Después de conocer que al poeta, novelista y dramaturgo noruego Jon Fosse le había tocado el privilegio de ganar el Premio Nobel de Literatura 2023, recordé a un inmenso autor francés que había obtenido este mismo reconocimiento en 1957: Albert Camus.
Este novelista aportó a la historia de la literatura universal títulos tan memorables como El extranjero y La peste y, tras recibir el galardón sueco, decidió escribirle una carta de agradecimiento a quien fuera su maestro en el colegio.
En una breve misiva, Camus le asegura al desconocido maestro Louis Germain que, al recibir el Nobel, pensó primero en su madre y después en él, porque había previsto la posibilidad de que el talentoso niño llegara lejos y decidió protegerlo.
La madre del novelista, mujer analfabeta, pobre, sordomuda y sin esposo, solo estaba en condiciones de encaminar a su pequeño hijo hacia algún oficio modesto para subsistir, pero nunca a los ámbitos del arte y la literatura.
“Sin usted, la mano afectuosa que tendió al pobre niñito que era yo, sin su enseñanza y ejemplo, no hubiera sucedido nada de esto. No es que dé demasiada importancia a un honor de este tipo. Pero ofrece por lo menos la oportunidad de decirle lo que usted ha sido y sigue siendo para mí”, reconoce Camus de manera diáfana y contundente.
Y concluye afirmando:“Le puedo asegurar que sus esfuerzos, su trabajo y el corazón generoso que usted puso, continúan siempre vivos en uno de sus pequeños discípulos que, a pesar de los años, no ha dejado de ser su alumno agradecido”.
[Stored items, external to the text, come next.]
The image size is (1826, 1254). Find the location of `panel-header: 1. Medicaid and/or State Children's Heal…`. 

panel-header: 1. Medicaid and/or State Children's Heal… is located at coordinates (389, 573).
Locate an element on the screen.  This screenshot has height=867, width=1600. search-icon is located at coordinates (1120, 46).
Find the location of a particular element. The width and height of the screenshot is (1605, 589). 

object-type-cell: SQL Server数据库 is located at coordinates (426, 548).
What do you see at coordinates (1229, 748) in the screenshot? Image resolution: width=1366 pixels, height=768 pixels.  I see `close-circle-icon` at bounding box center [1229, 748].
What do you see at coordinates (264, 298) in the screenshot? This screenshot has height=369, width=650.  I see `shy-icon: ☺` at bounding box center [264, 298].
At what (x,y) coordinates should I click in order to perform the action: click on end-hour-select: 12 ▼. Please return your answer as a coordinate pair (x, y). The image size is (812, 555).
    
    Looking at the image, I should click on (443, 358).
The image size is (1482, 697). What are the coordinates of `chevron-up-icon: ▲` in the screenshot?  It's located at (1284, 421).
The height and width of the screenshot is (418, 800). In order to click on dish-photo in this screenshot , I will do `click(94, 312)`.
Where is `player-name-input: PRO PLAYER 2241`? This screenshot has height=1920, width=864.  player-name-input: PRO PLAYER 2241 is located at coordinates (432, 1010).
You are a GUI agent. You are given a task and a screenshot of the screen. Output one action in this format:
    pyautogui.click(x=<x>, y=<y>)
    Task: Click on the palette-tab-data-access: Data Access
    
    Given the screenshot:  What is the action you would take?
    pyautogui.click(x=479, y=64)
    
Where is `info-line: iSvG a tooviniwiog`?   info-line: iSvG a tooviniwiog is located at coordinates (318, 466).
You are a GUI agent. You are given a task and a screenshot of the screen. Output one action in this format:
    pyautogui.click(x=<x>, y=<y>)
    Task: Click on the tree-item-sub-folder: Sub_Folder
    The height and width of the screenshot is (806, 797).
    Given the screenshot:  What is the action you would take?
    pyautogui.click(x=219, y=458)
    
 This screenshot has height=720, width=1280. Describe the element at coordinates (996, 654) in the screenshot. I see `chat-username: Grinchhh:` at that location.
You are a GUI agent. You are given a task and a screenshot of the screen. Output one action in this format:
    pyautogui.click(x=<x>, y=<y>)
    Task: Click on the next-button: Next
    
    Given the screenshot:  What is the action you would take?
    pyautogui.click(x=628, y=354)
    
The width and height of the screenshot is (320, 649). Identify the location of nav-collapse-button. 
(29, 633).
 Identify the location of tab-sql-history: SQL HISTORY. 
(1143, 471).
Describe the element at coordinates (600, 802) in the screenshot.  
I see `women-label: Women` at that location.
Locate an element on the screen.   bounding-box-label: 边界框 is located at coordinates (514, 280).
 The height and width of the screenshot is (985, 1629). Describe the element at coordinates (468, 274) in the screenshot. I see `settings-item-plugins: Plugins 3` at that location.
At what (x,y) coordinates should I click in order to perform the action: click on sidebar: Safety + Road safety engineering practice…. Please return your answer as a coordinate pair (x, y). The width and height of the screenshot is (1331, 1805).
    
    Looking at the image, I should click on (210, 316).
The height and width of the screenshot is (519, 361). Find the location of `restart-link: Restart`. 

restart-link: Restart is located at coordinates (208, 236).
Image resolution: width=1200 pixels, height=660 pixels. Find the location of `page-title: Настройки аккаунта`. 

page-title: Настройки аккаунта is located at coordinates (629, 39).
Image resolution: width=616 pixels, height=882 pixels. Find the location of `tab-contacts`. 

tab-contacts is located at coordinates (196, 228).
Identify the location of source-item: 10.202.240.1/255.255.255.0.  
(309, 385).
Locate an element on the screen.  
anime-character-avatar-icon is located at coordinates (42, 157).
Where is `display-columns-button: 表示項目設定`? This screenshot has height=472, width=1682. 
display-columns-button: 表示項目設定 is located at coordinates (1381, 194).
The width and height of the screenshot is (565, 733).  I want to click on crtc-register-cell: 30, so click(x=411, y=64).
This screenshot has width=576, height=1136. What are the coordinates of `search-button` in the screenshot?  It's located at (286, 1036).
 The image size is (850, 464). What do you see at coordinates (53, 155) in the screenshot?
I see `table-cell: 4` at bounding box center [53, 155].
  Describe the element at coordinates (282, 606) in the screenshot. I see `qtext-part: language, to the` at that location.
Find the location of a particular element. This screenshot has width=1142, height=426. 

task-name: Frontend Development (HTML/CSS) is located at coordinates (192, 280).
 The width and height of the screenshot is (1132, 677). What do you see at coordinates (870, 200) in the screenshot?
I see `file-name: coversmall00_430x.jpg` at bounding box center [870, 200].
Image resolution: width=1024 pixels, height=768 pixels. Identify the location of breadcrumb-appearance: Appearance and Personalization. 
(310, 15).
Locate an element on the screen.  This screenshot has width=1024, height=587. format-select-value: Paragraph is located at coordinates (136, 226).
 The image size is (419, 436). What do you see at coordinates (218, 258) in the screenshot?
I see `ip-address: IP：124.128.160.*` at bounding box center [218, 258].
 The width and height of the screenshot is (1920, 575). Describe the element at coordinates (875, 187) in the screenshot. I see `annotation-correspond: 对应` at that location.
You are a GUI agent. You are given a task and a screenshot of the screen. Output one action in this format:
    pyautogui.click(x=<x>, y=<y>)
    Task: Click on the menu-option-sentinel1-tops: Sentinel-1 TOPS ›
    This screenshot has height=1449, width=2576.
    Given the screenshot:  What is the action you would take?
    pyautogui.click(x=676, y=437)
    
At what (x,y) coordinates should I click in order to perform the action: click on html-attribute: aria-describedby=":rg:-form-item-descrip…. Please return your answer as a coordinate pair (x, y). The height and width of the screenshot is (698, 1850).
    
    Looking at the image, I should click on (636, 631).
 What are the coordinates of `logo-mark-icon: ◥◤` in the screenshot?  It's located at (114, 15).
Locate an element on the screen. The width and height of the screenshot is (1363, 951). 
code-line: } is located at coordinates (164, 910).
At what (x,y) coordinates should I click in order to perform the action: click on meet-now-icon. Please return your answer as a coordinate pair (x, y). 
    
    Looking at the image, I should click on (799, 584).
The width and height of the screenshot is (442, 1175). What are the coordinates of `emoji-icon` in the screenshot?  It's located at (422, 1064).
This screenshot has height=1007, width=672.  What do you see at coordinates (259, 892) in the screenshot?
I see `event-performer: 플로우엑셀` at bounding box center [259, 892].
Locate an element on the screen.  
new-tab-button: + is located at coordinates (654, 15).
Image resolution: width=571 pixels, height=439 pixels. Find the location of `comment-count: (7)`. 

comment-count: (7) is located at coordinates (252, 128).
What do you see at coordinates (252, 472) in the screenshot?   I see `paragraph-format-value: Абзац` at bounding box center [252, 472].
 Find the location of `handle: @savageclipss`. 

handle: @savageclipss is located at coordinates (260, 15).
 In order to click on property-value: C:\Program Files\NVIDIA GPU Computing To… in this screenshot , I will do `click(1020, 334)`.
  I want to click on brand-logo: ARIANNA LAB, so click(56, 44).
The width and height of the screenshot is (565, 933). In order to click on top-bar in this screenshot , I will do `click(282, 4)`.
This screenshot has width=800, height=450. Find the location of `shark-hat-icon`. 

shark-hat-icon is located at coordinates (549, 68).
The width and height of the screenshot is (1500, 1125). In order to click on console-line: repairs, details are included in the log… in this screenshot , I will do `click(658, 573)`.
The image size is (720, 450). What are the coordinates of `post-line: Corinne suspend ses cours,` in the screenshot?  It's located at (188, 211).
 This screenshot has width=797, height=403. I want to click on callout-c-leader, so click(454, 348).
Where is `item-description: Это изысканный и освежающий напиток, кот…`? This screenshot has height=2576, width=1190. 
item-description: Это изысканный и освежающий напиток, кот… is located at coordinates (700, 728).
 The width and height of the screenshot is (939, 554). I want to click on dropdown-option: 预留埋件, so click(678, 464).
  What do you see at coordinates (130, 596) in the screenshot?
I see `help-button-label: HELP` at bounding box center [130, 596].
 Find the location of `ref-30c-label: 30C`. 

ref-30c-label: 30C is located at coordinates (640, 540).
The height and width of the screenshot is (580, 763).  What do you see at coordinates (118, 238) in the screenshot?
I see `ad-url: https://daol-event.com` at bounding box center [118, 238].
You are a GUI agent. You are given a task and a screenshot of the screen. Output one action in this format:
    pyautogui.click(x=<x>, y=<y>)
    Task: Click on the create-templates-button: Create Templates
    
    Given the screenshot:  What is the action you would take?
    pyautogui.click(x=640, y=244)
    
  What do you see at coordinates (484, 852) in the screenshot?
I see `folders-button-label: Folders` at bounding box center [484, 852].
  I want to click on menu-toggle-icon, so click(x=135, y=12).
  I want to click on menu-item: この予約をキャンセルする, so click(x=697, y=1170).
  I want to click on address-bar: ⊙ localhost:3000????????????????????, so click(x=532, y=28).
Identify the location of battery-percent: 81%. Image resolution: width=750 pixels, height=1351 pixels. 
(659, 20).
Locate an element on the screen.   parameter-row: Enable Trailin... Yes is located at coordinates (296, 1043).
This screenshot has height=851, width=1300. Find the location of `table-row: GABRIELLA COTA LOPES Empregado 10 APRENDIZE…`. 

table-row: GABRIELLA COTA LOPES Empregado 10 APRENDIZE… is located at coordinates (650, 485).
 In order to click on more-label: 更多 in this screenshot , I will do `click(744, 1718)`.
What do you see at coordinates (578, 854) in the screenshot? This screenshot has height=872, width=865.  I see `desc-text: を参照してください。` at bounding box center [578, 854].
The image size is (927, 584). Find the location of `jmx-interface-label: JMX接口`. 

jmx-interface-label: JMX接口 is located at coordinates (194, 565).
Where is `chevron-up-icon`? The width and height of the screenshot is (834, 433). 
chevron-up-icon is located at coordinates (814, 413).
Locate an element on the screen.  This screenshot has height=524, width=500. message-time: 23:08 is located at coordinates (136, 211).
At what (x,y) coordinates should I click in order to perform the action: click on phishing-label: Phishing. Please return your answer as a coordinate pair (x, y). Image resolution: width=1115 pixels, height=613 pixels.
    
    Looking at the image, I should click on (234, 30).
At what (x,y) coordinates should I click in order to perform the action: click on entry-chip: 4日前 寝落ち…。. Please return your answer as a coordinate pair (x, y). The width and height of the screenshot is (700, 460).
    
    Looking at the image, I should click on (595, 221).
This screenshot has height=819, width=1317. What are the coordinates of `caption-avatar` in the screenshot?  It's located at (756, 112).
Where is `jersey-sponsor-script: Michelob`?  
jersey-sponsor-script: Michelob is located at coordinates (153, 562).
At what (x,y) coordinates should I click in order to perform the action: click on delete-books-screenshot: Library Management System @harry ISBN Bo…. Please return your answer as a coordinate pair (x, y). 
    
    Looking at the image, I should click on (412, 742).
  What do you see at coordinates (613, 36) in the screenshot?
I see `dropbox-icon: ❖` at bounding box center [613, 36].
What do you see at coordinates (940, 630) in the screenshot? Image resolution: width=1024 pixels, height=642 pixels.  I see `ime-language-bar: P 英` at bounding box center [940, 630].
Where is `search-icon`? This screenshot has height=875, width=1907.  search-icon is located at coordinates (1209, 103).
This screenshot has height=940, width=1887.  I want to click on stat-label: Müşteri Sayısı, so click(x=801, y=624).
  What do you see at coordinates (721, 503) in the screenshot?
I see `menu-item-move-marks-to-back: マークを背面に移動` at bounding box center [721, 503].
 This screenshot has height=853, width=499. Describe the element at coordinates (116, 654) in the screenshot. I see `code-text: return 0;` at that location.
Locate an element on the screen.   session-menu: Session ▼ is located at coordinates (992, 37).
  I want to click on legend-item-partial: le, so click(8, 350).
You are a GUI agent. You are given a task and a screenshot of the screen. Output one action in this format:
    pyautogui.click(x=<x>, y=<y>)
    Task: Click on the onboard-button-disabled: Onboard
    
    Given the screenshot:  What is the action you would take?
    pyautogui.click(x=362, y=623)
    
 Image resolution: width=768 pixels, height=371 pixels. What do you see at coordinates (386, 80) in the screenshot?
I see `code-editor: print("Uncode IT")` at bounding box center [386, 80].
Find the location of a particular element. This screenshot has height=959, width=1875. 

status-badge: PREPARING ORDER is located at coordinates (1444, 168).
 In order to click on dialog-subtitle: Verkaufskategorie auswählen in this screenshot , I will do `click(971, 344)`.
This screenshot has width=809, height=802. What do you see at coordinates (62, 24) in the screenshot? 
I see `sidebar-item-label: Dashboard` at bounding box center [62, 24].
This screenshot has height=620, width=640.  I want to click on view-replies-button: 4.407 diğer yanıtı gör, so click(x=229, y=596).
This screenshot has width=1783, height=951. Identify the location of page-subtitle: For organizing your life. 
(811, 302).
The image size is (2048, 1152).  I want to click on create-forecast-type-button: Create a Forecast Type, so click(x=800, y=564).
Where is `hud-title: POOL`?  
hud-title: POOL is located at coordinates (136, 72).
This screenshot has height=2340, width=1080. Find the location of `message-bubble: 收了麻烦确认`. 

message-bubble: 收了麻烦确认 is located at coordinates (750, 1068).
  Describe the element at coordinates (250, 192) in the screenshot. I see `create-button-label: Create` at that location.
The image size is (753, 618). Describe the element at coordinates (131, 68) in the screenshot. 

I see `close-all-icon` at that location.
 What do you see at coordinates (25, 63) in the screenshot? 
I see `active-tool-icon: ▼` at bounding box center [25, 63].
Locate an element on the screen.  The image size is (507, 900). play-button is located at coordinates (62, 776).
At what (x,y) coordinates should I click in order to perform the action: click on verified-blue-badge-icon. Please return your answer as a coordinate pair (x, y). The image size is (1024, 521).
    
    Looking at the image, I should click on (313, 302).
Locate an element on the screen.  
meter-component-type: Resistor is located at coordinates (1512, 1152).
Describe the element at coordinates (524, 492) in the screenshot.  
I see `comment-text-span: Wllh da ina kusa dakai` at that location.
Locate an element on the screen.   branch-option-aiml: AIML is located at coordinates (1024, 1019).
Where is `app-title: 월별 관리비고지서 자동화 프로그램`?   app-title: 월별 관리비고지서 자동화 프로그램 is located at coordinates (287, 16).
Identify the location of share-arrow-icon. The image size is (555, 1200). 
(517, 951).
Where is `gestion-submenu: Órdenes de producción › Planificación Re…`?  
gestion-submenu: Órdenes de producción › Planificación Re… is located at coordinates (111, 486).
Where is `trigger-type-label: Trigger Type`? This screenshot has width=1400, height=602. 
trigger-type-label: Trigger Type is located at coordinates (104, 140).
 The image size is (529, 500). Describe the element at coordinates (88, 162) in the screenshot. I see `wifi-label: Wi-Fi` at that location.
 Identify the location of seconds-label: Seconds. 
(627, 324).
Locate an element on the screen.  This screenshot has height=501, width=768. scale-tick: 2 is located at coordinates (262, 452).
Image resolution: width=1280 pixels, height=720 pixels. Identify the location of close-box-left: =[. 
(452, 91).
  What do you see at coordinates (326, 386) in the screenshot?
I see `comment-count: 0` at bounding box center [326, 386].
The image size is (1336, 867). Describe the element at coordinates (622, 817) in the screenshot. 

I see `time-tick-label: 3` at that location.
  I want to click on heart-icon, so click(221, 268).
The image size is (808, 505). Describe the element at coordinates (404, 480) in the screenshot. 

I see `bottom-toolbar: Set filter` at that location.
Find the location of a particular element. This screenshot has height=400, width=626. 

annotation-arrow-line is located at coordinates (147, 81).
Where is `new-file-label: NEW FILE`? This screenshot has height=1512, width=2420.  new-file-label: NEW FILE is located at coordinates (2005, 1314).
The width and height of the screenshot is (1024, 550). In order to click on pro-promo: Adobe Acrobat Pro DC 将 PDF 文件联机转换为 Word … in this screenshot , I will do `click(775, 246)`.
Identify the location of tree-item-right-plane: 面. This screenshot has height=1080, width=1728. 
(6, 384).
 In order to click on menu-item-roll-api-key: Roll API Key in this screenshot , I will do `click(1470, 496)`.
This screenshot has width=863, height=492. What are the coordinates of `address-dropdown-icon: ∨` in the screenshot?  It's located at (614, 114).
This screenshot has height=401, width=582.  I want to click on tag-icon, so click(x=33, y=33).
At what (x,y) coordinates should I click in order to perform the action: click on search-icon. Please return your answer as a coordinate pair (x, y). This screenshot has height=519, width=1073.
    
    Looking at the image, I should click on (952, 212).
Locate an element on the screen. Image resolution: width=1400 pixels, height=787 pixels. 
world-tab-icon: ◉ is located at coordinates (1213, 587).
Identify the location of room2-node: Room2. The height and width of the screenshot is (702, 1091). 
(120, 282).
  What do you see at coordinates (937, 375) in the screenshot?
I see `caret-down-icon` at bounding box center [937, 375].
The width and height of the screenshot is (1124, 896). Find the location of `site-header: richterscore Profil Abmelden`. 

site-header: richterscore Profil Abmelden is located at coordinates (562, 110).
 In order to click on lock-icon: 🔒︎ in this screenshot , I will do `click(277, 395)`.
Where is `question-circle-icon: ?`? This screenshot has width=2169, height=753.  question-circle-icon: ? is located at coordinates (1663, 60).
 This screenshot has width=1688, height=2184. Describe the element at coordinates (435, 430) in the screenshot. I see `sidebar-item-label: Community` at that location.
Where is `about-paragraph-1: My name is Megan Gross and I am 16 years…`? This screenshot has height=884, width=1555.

Es, sin dudas, una carta bellísima, impregnada del más conmovedor humanismo, carta que recordé recientemente, cuando en la Casa de la Cultura Mirta Aguirre, en Bauta, un encuentro sirvió para recordar a decenas de instructores de arte que, a lo largo de varias décadas, contribuyeron a la formación de incontables músicos, artistas visuales, escritores, bailarines…
Algunos de estos instructores, como Exequiel Sánchez Silva, Carlos Jesús Cabrera y Osvaldo de la Caridad Padrón, realizaron de manera paralela una significativa obra personal.
Sin embargo, el resto se dedicó en cuerpo y alma a las labores de pedagogía, a enseñar los secretos del
mundo de una guitarra, a empuñar un pincel, mover el cuerpo acompasadamente sobre un escenario o
a contar con letras las historias y el lirismo que llevaban dentro.
El propio Osvaldo de la Caridad, en un esfuerzo extraordinario de su memoria, intentó nombrarlos a todos, pero a tanto ascendía la histórica cifra de instructores, que varios de los presentes en el homenaje debieron socorrerlo y aportar varios nombres no mencionados involuntariamente por Osvaldo.
El trabajo sostenido de los instructores de arte siempre rinde frutos, siempre acaba aportando prospectos que, en unos pocos años, subirán a los más importantes escenarios de Cuba y el mundo, escribirán relatos y poemas dignos de ser publicados por las más exigentes editoriales, levantarán esculturas para embellecer el entorno o pintarán caricaturas, murales y lienzos para dignificar publicaciones, plazas, ciudades, museos…
Serán entonces reconocidos, como hoy lo son muchos de los alumnos formados inicialmente por modestos pero exigentes instructores de arte. Por eso sería loable que cuando las glorias del triunfo toquen a sus puertas, tengan muy presente el mensaje de esta agradecida carta de Albert Camus.